Copy out each line below in which the string "Toggle" appears.

——

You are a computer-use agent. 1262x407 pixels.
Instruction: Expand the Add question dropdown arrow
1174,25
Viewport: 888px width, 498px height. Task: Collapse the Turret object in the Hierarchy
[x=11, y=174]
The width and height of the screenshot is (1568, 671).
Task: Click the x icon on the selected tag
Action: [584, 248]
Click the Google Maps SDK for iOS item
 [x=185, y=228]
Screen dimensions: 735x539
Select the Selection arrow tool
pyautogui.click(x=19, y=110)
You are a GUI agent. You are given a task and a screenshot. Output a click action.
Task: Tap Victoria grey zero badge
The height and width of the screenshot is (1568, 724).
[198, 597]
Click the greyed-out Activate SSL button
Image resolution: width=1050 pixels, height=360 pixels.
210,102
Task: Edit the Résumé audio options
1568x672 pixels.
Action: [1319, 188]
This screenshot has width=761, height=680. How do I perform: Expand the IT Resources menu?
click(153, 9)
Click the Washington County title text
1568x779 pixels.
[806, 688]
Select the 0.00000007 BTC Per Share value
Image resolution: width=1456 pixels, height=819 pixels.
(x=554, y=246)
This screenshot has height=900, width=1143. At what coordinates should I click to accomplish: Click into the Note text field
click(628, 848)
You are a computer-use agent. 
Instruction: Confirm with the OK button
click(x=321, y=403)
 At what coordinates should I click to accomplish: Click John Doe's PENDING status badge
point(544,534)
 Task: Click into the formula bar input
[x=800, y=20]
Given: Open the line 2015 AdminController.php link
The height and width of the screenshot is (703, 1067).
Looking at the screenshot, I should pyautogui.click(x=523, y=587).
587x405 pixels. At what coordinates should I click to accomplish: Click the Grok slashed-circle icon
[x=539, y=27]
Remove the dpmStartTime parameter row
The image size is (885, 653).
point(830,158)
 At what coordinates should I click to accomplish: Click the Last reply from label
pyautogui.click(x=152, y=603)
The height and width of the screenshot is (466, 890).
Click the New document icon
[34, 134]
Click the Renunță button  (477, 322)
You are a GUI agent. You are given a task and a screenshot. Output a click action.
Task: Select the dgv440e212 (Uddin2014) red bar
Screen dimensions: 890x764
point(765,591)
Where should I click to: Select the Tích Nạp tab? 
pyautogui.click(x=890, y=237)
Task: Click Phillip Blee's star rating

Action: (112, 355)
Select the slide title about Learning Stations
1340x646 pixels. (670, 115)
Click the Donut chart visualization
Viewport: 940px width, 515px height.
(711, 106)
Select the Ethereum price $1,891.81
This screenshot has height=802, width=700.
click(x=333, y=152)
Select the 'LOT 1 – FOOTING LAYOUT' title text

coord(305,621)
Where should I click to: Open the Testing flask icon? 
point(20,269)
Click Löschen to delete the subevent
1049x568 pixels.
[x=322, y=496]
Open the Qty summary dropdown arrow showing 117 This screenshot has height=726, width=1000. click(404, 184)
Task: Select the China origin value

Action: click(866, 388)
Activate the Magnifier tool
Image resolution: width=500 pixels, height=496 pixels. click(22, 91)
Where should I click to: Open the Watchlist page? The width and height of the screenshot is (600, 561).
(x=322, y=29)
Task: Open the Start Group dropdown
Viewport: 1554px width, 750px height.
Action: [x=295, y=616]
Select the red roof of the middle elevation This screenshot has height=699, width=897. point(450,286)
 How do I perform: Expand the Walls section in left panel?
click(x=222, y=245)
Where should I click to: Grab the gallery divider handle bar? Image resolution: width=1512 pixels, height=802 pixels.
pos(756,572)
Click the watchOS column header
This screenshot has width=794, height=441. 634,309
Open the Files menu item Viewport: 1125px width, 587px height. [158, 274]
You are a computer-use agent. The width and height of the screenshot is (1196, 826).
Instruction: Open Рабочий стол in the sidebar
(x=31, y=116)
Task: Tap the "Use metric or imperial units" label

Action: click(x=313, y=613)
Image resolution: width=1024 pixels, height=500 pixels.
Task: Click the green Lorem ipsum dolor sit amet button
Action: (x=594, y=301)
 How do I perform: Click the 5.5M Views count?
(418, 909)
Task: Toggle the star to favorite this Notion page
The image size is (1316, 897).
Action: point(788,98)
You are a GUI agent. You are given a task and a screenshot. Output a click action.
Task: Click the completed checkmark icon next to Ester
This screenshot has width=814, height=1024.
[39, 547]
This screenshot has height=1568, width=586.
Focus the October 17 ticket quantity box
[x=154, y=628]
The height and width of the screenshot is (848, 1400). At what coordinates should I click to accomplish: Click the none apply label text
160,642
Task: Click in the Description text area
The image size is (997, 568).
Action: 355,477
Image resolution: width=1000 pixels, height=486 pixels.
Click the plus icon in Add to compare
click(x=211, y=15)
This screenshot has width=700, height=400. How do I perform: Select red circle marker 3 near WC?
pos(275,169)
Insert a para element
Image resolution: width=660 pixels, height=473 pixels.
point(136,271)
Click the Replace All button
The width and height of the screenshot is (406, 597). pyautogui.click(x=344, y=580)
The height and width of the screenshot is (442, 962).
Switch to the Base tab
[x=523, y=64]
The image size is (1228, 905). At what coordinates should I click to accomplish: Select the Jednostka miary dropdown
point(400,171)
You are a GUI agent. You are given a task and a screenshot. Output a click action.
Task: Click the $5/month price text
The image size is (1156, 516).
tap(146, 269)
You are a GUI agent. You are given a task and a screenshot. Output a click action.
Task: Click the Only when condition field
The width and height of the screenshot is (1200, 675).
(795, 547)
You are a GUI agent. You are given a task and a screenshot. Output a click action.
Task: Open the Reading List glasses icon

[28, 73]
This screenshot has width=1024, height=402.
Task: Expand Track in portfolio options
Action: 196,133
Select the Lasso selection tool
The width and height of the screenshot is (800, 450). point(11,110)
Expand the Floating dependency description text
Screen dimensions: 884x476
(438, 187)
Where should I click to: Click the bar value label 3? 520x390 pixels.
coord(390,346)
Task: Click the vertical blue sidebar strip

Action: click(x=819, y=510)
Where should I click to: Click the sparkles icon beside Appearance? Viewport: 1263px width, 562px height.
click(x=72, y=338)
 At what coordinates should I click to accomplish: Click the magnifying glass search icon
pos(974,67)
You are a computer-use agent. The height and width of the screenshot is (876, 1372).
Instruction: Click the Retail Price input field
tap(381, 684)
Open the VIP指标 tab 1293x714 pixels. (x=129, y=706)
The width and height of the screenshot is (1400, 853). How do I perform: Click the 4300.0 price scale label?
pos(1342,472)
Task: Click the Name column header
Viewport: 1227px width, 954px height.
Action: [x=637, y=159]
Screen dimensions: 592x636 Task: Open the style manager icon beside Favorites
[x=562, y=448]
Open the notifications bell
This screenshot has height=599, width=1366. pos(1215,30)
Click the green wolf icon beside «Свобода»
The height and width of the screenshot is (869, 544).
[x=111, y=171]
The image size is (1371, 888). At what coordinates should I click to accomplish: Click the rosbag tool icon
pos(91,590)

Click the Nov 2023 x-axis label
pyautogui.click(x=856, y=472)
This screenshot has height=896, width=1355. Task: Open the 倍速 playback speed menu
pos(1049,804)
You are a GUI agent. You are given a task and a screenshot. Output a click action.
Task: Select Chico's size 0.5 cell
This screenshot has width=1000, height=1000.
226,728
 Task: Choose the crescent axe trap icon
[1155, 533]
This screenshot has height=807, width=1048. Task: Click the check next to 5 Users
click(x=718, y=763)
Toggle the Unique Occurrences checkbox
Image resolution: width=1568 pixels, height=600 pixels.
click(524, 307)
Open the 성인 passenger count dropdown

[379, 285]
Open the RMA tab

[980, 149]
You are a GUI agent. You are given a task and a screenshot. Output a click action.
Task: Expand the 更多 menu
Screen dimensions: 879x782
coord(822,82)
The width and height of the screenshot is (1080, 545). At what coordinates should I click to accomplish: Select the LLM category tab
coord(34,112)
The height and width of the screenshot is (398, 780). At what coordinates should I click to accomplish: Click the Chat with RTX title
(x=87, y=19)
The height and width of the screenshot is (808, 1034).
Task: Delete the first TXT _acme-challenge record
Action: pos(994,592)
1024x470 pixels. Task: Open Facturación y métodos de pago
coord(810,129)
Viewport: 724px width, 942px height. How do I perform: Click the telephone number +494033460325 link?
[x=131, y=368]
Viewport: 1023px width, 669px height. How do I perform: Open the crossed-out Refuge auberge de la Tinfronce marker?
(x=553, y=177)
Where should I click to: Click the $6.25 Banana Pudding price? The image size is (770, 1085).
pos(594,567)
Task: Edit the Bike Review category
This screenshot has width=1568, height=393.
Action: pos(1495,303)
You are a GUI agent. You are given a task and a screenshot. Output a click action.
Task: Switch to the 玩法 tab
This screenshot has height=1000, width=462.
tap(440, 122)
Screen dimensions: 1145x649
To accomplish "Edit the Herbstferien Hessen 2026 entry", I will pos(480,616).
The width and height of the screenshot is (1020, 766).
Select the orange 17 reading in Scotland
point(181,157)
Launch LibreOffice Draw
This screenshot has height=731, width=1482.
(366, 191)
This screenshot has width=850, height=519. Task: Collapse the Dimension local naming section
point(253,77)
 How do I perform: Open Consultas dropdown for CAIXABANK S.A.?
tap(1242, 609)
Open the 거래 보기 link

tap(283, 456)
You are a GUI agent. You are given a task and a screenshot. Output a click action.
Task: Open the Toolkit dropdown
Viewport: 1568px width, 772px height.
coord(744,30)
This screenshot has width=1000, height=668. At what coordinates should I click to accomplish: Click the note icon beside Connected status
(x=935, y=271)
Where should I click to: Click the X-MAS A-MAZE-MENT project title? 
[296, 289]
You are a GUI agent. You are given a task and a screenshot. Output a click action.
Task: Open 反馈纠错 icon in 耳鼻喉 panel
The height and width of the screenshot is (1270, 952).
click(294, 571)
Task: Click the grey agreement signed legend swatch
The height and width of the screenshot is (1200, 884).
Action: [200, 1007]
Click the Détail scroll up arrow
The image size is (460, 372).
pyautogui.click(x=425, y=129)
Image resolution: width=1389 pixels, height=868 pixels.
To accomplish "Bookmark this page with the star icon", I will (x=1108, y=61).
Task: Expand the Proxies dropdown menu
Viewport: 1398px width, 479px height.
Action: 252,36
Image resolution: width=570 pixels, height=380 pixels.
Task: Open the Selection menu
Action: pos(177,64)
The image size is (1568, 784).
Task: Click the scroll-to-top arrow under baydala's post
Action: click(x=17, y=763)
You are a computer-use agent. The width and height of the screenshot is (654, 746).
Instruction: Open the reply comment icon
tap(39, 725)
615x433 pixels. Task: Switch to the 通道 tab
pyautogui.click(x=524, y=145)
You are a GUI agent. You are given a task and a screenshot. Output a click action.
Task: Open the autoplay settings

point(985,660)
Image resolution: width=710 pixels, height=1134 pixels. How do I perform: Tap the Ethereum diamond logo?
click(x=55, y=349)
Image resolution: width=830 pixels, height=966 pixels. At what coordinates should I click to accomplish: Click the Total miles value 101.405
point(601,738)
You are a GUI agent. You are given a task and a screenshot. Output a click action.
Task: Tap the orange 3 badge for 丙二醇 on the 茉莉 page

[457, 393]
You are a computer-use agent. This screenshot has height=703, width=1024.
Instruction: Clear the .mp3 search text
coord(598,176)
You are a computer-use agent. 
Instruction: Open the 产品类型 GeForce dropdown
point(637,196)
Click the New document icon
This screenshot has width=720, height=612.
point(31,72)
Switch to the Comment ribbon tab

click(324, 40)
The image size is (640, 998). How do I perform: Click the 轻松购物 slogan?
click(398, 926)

——

**Your response**
Task: Toggle the star to favorite this Notion page
Toggle the Unique Occurrences checkbox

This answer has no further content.